The Legislature and our last two Governors previously cut 15%, reducing the 2015-16 GF budget of $3.51 billion to the 2021-2022 budget of $2.98 billion. Governor Gordon recognized that substantial cuts and some additional revenue will be necessary to survive this downturn, and I would agree. I mentioned in an earlier press release, we would have to cut EVERY General Funded state employee to make up the $877 shortfall.
One of the biggest and continually rising expenses for individuals, businesses, and government is the cost of health insurance. The State health insurance program, EGI, is expecting double digit percentage cost increases to the State for employee health insurance, without an adjustment in benefits. JAC is continuing to review the cost of health insurance, and whether a change in program or benefits is warranted to reduce costs.
The cost for IT services for state agencies has exploded in the last several years. The Legislature is in the process of hiring a consultant to review State’s IT costs, and to recommend any efficiencies that can be found. The Department of Enterprise Technology Services (ETS) is the agency responsible for the State’s IT program. It gave JAC a short report on the review process.

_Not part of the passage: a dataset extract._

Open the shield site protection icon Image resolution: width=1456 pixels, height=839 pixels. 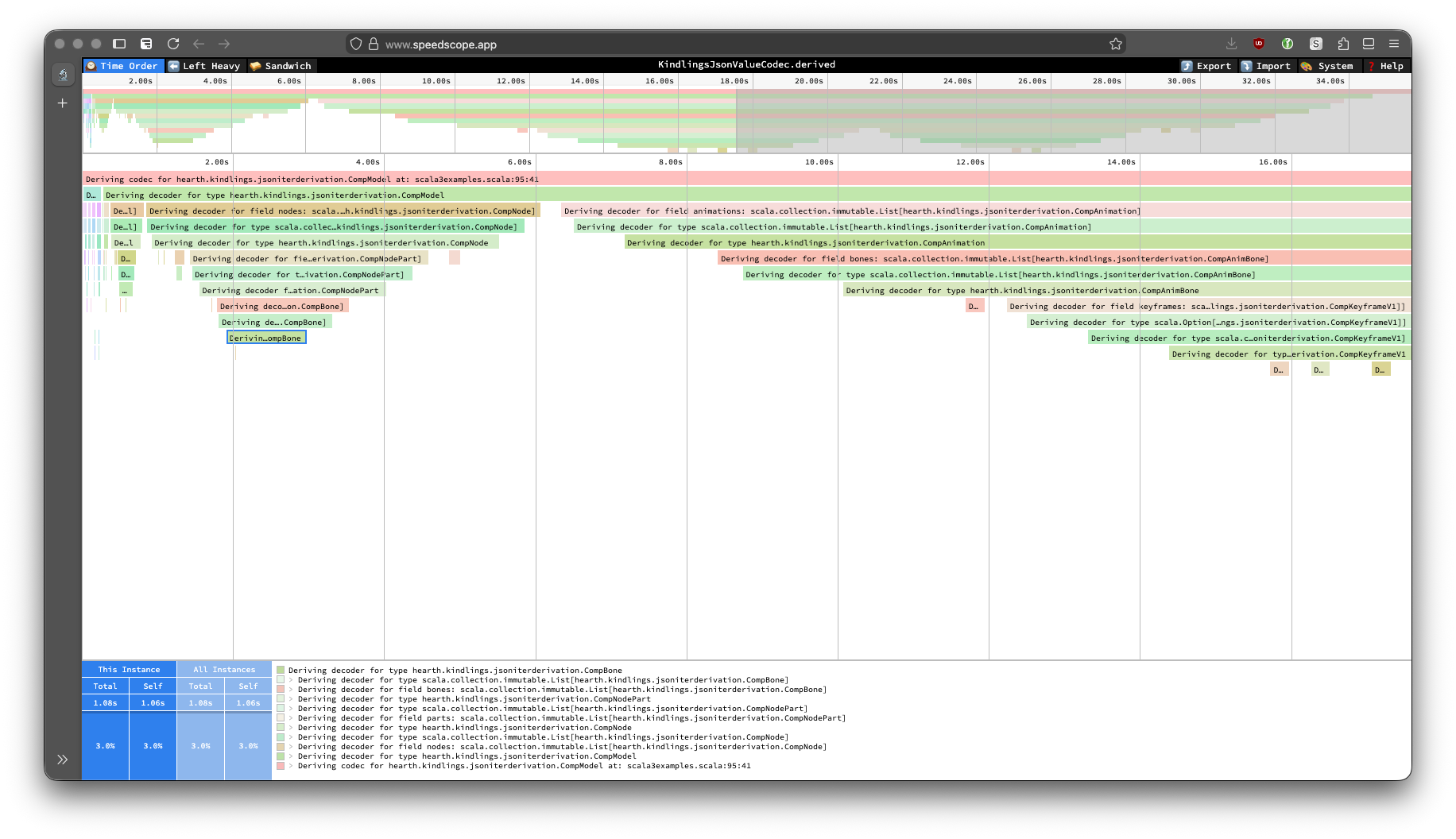[356, 44]
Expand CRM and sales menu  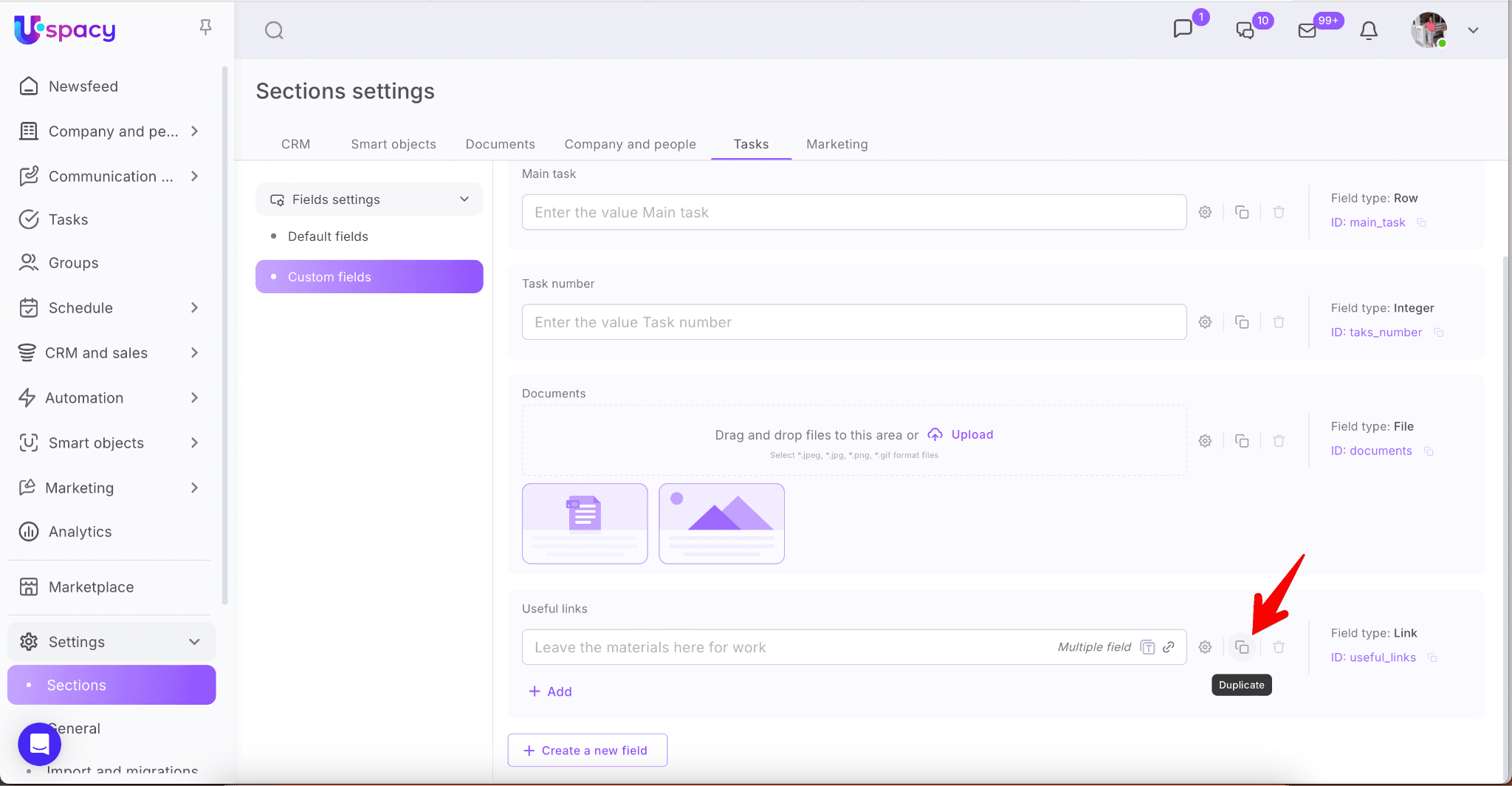click(x=194, y=353)
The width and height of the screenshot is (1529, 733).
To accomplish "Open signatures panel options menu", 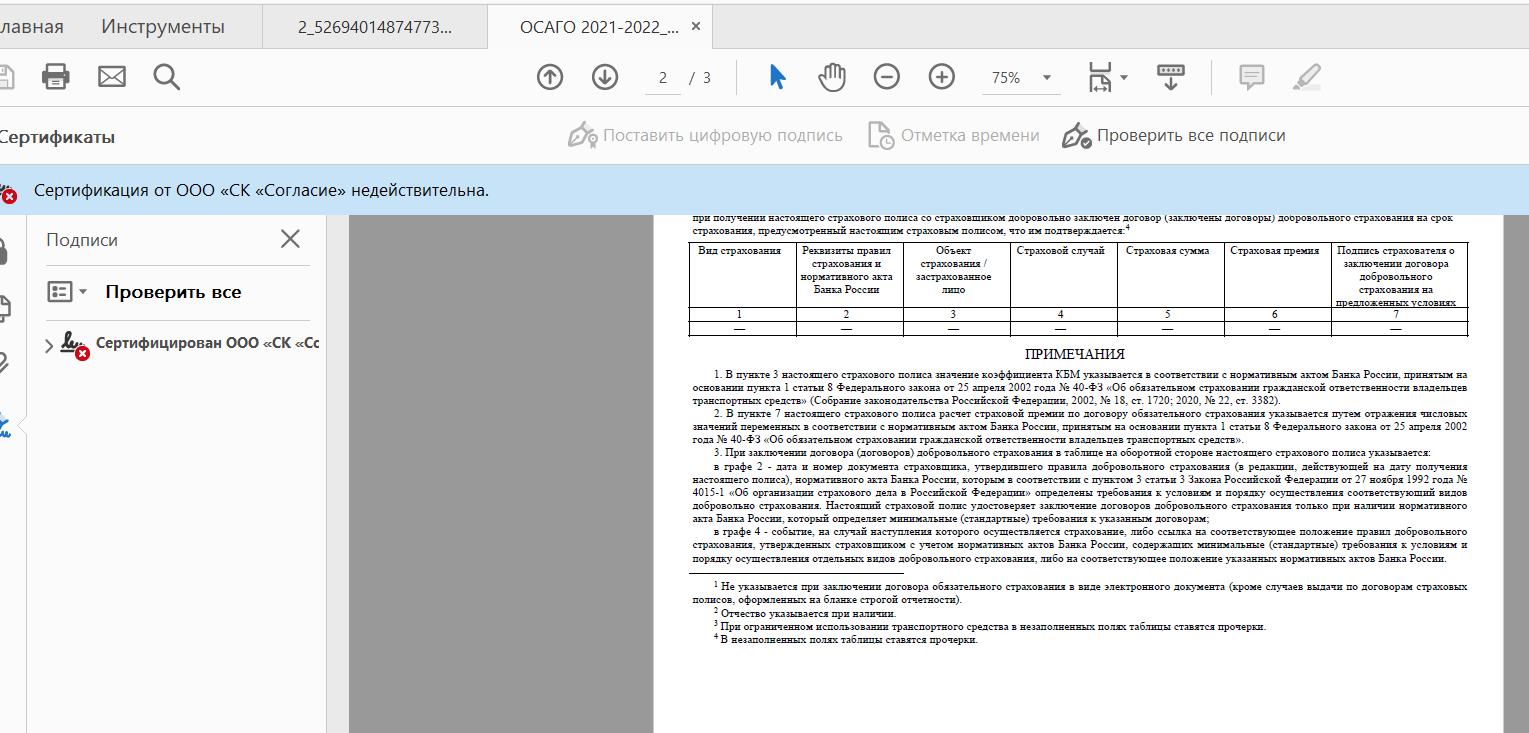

The Legislative Service Office provided JAC with a report outlining the revenue declines for the State of Wyoming. This very instructive report can be found at https://wyoleg.gov/InterimCommittee/2020/02-2020071320200628_StrategicRevenueDeclines_FINAL2.pdf
JAC reviewed two bill drafts that could be brought in a special session. One would provide some emergency funding to prop up our budget until the Legislature convenes at the 2021 General Session in January. The other bill would address some capital construction issues, including reducing funding for State major maintenance, increasing contingency funding for ongoing state construction projects, and funding for Western Wyoming College to continue to fix a large maintenance issue. We are also developing a bill to further appropriate money from the federal CARES Act to address needs around the state.